Bookish Matters

The person, be it gentleman or lady, who has not pleasure in a good novel, must be intolerably stupid.

—Jane Austen, Northanger Abbey

Sunday, January 27, 2013

On Literary Genre



I was told to read Pure by Julianna Baggott, because it is an example of literary genre. I know that in the bookstore I work at we shelve Pure in Novels rather than Sci Fi or Teen. But as I read Pure (I finished it but minutes ago), I couldn't figure out why this book was literary fiction when books like The Hunger Games and Wither are not. It would fit perfectly in the Teen section alongside those two books. The quality of writing in Pure is no better than The Hunger Games—which isn't to say the quality of Pure isn't very good, but instead that the quality of The Hunger Games is good. The point of view isn't that which is typical of YA, but it is typical of Sci Fi, and it does have a couple teenagers as dual protagonists. It's more grotesque than the average YA, but again, it would fit in Sci Fi or horror. The themes, issues, political concerns—they are all the same as ones found in The Hunger Games and Wither.
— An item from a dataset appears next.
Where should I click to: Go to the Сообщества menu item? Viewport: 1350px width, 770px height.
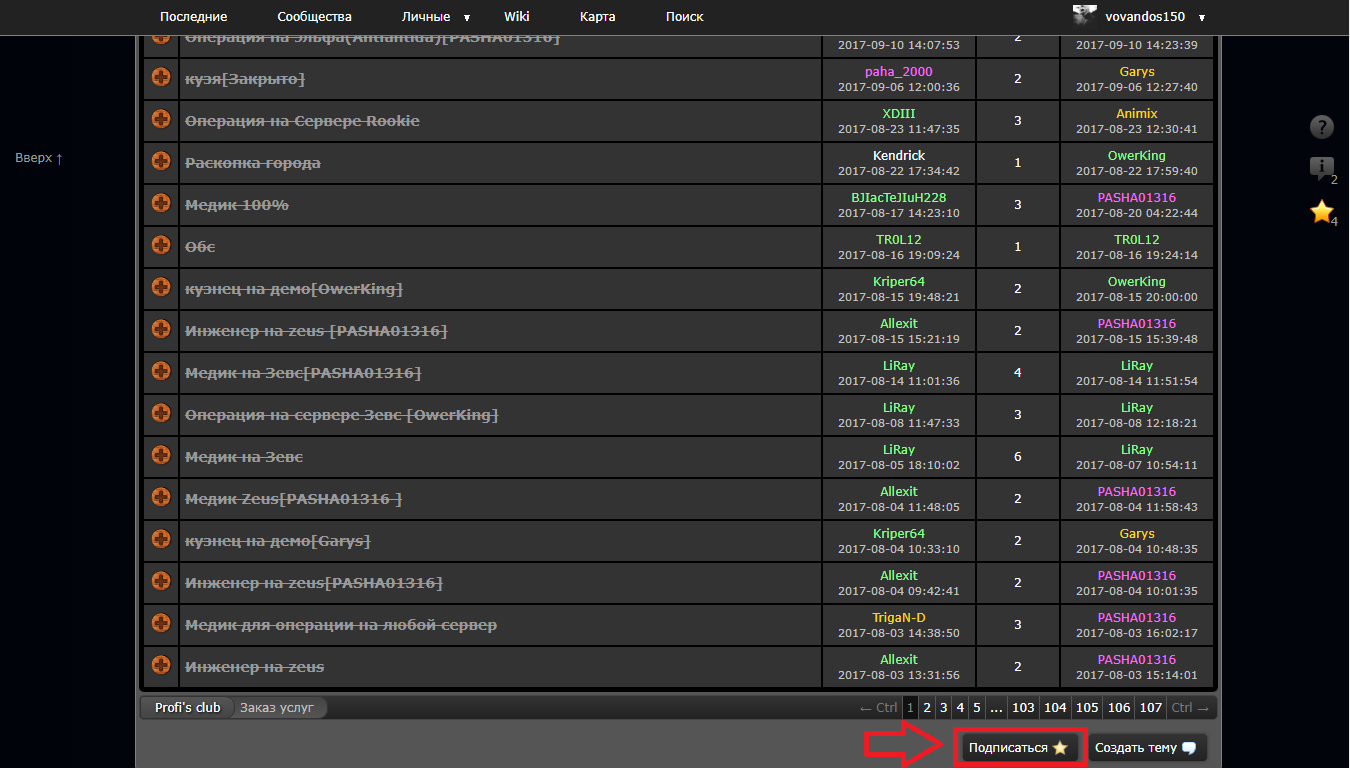314,17
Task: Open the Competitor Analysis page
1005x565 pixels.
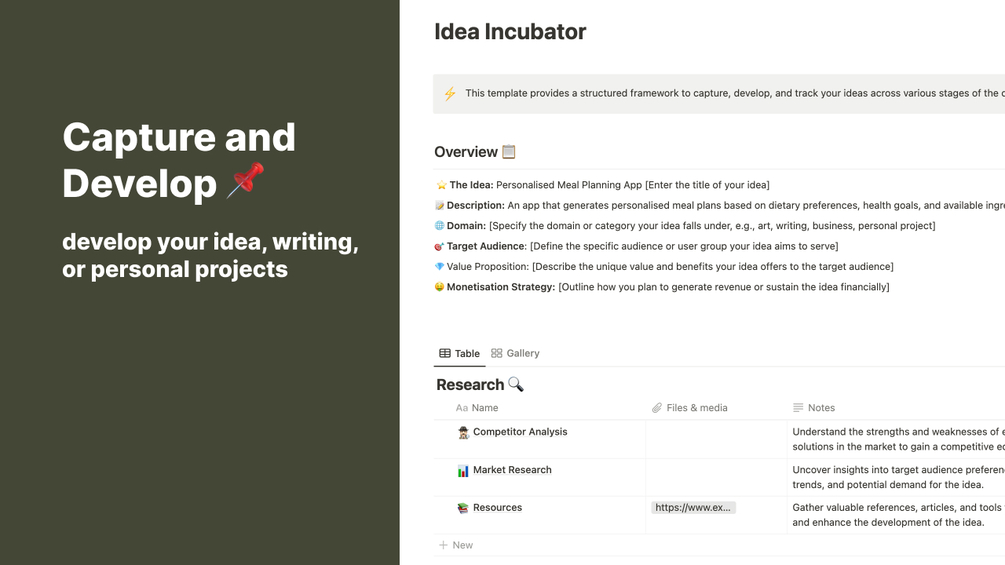Action: point(520,432)
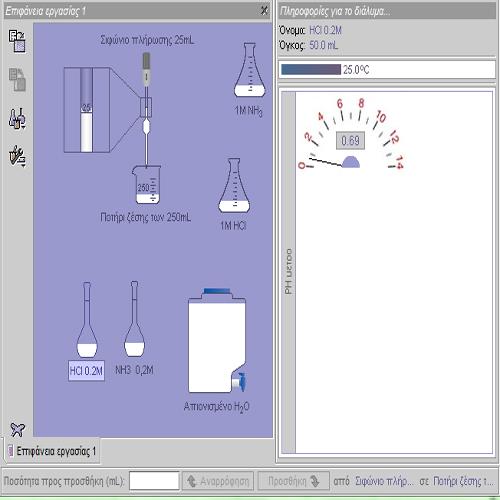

So all this isn't to say Why is Pure literary genre? The question is Why are books like The Hunger Games and Wither not literary genre? Why are they YA? What's the difference between YA and literary genre? I could ask the same thing about John Green's The Fault in Our Stars.

People who discount genre, people who only read what has been deemed "literary," are doing a disservice to so many books. They don't even know what they're missing. You shouldn't be allowed to talk about the differences between literary and genre if you don't ever read genre. You are out of the loop. As John Green likes to remind us, YA is a force to be reckoned with. Sci Fi, fantasy, middlegrade fiction, romance, mystery, and horror—they have value. And this is where the  important work is being done. Books that lots of people enjoy, books that people stay up all night reading—these are the books that are influencing culture and getting their ideas into people's heads. You do not have to sell your soul and throw out literary merit in order to write books people want to buy.

I could rant about this for hours. I'll just end by saying that I loved Pure and can't wait for the next book in the trilogy to come out.